The malware is a PE32 executable compiled with Free Pascal 2.7.1; its 5 MB file includes the Tor executable, which the attackers use to move data and communication between infected POS terminals and servers, and the attackers. Once executed, Chewbacca drops as spoolsv.exe into the victim machine’s startup folder and then launches its keylogger and stores all keystrokes to a log created by the malware, Preuss said. Spoolsv.exe is the same name used by the Windows Print Spooling service; the malware does so to insert itself into the startup process and maintain persistence.

Gragido said RSA FirstWatch had infiltrated the attackers’ original command server, which was using a Tor .onion domain for obfuscation.

“We think we caught this campaign early on,” Gragido said. “Chewbacca has not been out there very long. We’ve seen it established in a few small retailers and service providers.”

The Target breach has elevated awareness around point of sale malware, in particular RAM scrapers.

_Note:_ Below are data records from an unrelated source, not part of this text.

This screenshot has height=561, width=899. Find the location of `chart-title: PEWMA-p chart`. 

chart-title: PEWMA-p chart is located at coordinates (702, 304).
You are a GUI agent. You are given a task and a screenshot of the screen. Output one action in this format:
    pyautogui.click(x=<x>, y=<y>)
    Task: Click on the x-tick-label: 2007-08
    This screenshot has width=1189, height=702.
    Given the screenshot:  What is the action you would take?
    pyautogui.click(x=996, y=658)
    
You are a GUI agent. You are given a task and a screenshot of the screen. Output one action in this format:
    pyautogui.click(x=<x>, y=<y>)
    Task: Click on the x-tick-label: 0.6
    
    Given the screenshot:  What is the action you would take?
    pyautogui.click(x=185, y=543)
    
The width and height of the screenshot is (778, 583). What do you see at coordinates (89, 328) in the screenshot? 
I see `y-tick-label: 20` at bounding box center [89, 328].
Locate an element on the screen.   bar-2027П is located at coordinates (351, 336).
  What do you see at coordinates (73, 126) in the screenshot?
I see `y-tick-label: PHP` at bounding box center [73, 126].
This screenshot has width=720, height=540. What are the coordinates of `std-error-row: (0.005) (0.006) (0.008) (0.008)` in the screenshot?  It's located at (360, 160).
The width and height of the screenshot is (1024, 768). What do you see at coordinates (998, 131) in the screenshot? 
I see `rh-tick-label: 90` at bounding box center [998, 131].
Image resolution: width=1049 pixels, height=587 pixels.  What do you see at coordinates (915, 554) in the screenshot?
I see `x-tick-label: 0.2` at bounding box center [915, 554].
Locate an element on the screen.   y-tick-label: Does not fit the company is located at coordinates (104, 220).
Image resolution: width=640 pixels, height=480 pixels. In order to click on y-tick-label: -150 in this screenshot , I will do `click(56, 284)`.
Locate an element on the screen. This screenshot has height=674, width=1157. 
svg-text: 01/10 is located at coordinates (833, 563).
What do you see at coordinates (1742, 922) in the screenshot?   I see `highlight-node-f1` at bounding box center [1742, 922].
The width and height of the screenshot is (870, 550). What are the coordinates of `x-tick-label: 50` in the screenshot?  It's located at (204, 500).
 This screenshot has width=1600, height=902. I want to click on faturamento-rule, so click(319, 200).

Target admitted shortly before Christmas that attackers has been on its network and stolen 40 million payment card numbers from infected point of sale systems, along with the personal information of 70 million people, putting potentially 110 million at risk for identity theft and fraud.

New details emerged this week on just how burrowed into Target’s network the attackers were. Experts believe the initial compromise was a SQL injection attack that allowed the attackers access to the network. Once there, it’s apparent they took advantage of hard-coded credentials on system management software used by the retailer to set up a control server on the Target network and moved data out in batches.

“We don’t have anything from an evidentiary perspective that this is tied to Target, Neiman Marcus or Michaels,” Gragido said. “The malware is different, the attackers’ MO is different, there’s no common infrastructure or common malware. The gang behind it, we think, is a newer crop of folks with activity in Eastern Europe, but it’s hard to say.”